**PROBLEM TO WORK ON**
Please copy the stretch of data below word for word, from the line containing "[button] (460, 16)" through the line containing "privacy policy (490, 584)", with both of those lines included and no other lines.

**STORED DATA**
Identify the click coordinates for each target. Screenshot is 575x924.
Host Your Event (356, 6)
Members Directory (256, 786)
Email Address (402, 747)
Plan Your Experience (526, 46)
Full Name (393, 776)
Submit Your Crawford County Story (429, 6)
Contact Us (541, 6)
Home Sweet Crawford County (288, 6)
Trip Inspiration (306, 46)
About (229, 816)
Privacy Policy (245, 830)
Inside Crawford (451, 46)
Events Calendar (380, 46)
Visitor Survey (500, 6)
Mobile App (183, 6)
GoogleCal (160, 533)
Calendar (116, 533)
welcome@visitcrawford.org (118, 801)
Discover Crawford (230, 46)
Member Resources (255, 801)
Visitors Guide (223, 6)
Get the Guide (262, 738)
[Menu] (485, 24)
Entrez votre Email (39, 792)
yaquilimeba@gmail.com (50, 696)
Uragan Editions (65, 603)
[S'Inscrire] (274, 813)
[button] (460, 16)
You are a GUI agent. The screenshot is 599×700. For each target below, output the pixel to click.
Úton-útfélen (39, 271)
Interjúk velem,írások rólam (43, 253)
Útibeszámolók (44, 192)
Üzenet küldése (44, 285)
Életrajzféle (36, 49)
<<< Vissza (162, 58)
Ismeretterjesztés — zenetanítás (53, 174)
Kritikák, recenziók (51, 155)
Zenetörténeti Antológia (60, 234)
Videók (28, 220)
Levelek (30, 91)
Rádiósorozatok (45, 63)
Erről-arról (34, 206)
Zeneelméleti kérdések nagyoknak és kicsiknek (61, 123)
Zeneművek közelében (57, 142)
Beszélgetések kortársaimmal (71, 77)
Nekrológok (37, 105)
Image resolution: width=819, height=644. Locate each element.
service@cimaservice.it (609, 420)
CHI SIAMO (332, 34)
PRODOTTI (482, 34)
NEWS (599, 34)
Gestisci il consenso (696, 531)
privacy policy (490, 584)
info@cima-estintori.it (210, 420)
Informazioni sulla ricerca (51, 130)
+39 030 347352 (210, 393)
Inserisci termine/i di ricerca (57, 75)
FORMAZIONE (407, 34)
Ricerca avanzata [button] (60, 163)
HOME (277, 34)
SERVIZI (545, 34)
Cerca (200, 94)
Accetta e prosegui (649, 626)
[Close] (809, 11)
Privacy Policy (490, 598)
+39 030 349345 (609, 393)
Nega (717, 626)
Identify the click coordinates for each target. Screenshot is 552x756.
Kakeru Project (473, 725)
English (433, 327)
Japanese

**RESPONSE FOR THIS EXERCISE**
[button] (460, 16)
You are a GUI agent. The screenshot is 599×700. For each target below, output the pixel to click.
Úton-útfélen (39, 271)
Interjúk velem,írások rólam (43, 253)
Útibeszámolók (44, 192)
Üzenet küldése (44, 285)
Életrajzféle (36, 49)
<<< Vissza (162, 58)
Ismeretterjesztés — zenetanítás (53, 174)
Kritikák, recenziók (51, 155)
Zenetörténeti Antológia (60, 234)
Videók (28, 220)
Levelek (30, 91)
Rádiósorozatok (45, 63)
Erről-arról (34, 206)
Zeneelméleti kérdések nagyoknak és kicsiknek (61, 123)
Zeneművek közelében (57, 142)
Beszélgetések kortársaimmal (71, 77)
Nekrológok (37, 105)
Image resolution: width=819, height=644. Locate each element.
service@cimaservice.it (609, 420)
CHI SIAMO (332, 34)
PRODOTTI (482, 34)
NEWS (599, 34)
Gestisci il consenso (696, 531)
privacy policy (490, 584)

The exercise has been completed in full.